Rewrite the items from the line containing "At what coordinates" through the line containing "(x=128, y=682)", swapping "sidebar" for "side panel" and changing nothing else. Leave the pictures out of your answer.

RECORDS SHOWN:
%%

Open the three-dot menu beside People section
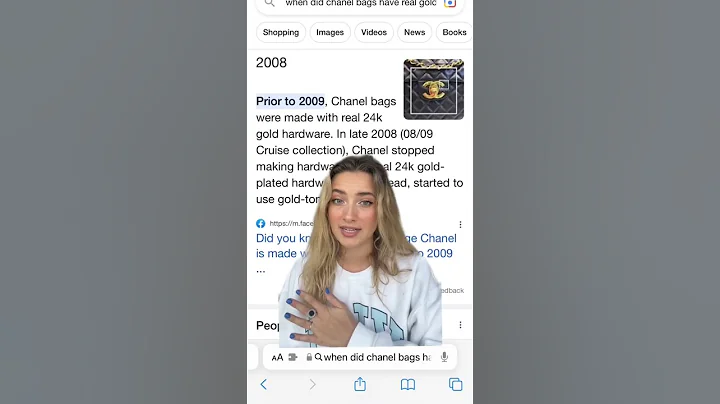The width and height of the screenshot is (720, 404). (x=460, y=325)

%%
%%

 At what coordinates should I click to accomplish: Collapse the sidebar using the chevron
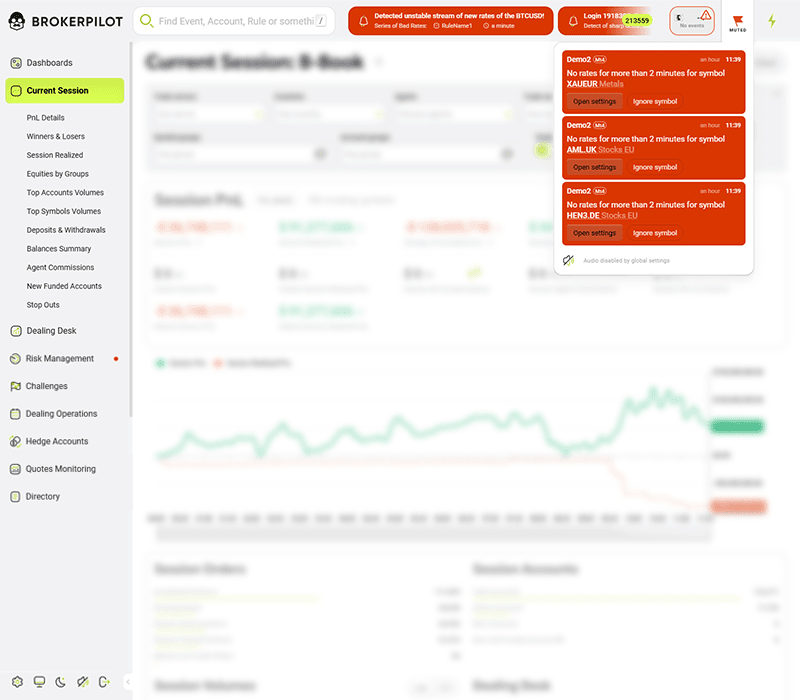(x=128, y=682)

%%
%%

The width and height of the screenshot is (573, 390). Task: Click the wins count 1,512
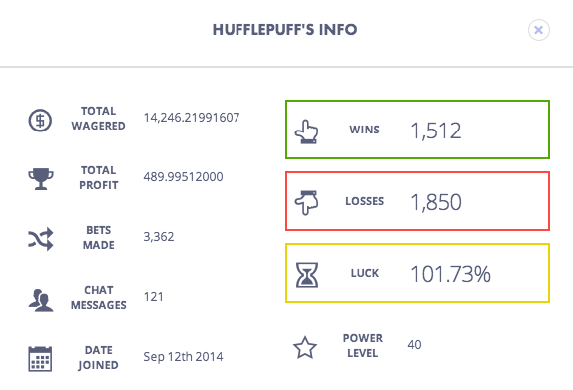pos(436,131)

%%

TASK RESPONSE:
 At what coordinates should I click to accomplish: Collapse the side panel using the chevron
(x=128, y=682)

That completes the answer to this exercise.